The cloud also offers the scalability to handle the massive influx of new data generated by new health care applications expected from the implementation of the U.S. Patient Protection and Affordable Care Act (PPACA). The U.S. Department of Health and Human Services (HHS) Stage 3 Proposed Rule, is also likely to result in additional volumes of digital data. This Rule seeks to align the EHR Incentive Programs with other CMS quality reporting programs that use certified EHR technology to promote improved patient outcomes and health.

Therefore, it is not surprising that healthcare cloud computing is forecasted to grow to $9.48 billion by 2020, according a recent study; an impressive increase from the current, 2015 market value of $3.73 billion.

However, can a practitioner utilizing cloud services guarantee that their EHRs are secured? Can a patient be confident that their wearable heart monitor stats are sent over secure pathways? For the surgeon who is remotely conducting laser surgery, can they be 100 percent certain that no hacker is going to change the direction of the beam? Less dramatic but also worrisome, what measures are in place to ensure confidentiality and prevent unapproved access to billing information?

Especially since a number of individuals and organizations may be accessing this information from branch offices and from remote devices, appropriate security measures must be in place.

For healthcare organizations seeking cloud services, security issues and the willingness to enter into a Business Associate Assignment (BAA) represent a major concern. What security measures should these healthcare organizations take to ensure secure remote access to medical data in the cloud and hybrid deployments?

Key to any security solution is data encryption, both of the data at rest and the associated data workflows. However, encryption alone is not enough; IT teams need to assume physical ownership of encryption keys.

HIPAA compliance is also mandatory for healthcare organizations. According to the HIPAA Omnibus Rule, patients’ privacy must be protected, including cloud storage options. All covered entities must ensure that they create comprehensive BAAs, as business associates are also responsible for keeping PHI secure.

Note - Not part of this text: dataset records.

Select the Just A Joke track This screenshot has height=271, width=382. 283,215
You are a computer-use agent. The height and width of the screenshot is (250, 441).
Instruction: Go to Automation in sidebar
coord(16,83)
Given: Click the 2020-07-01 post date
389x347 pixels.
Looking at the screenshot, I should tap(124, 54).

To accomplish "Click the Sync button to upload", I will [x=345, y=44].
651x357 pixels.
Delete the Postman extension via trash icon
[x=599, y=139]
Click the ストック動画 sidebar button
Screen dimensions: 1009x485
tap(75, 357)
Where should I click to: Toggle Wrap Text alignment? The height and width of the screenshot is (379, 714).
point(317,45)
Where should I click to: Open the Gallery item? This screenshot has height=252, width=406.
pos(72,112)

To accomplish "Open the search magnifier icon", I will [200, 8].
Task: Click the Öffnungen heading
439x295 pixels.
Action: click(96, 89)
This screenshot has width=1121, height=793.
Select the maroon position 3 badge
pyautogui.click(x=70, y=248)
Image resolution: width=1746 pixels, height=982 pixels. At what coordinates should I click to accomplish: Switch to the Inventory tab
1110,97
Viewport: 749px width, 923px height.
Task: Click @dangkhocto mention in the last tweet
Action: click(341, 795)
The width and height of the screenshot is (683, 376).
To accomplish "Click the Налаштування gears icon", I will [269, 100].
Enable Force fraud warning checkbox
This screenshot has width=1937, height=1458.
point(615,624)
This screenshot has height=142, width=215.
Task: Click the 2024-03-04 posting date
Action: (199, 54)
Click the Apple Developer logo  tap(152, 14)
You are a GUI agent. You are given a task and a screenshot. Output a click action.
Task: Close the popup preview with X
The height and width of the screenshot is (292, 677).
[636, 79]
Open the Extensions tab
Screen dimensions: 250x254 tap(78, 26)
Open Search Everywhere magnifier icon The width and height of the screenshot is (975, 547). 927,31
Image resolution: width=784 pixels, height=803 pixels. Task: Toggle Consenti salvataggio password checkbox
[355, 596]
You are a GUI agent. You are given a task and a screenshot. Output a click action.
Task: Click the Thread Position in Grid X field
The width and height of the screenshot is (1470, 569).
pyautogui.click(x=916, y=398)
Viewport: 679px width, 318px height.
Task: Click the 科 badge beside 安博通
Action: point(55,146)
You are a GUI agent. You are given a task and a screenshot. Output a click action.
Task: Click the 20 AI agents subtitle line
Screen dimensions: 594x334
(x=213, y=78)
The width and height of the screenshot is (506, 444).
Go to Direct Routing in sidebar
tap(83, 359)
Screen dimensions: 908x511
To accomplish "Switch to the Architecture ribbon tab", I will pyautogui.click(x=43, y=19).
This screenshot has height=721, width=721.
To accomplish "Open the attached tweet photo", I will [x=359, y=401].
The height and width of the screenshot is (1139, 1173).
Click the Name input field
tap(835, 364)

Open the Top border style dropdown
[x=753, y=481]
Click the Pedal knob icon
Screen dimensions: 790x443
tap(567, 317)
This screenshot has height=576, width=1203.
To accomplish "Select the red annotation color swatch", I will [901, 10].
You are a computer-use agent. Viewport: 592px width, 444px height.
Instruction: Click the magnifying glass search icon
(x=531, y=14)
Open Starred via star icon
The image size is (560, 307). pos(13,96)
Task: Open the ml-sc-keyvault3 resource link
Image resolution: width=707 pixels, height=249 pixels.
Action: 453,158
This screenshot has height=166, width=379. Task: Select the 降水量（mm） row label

A third component of any healthcare security policy requires identity-based access policies. Preventing malicious access to PHI or remote medical applications requires centralized access management that allows access according to strict criteria. Therefore, personnel in the billing department would never gain access to blood sugar values sent via an app to a nurse practitioner, even though they both work for the same organization. The implementation of two-factor authorization (usually a password and another factor such as biometric input) also assures that even if a healthcare worker’s laptop is stolen onsite or offsite, the thief would be unable to use the laptop to access the organization’s data.

While technological advances in remote medical care and devices are a major advancement for both patients and healthcare providers, appropriate security measures must be taken to ensure the success of these developments.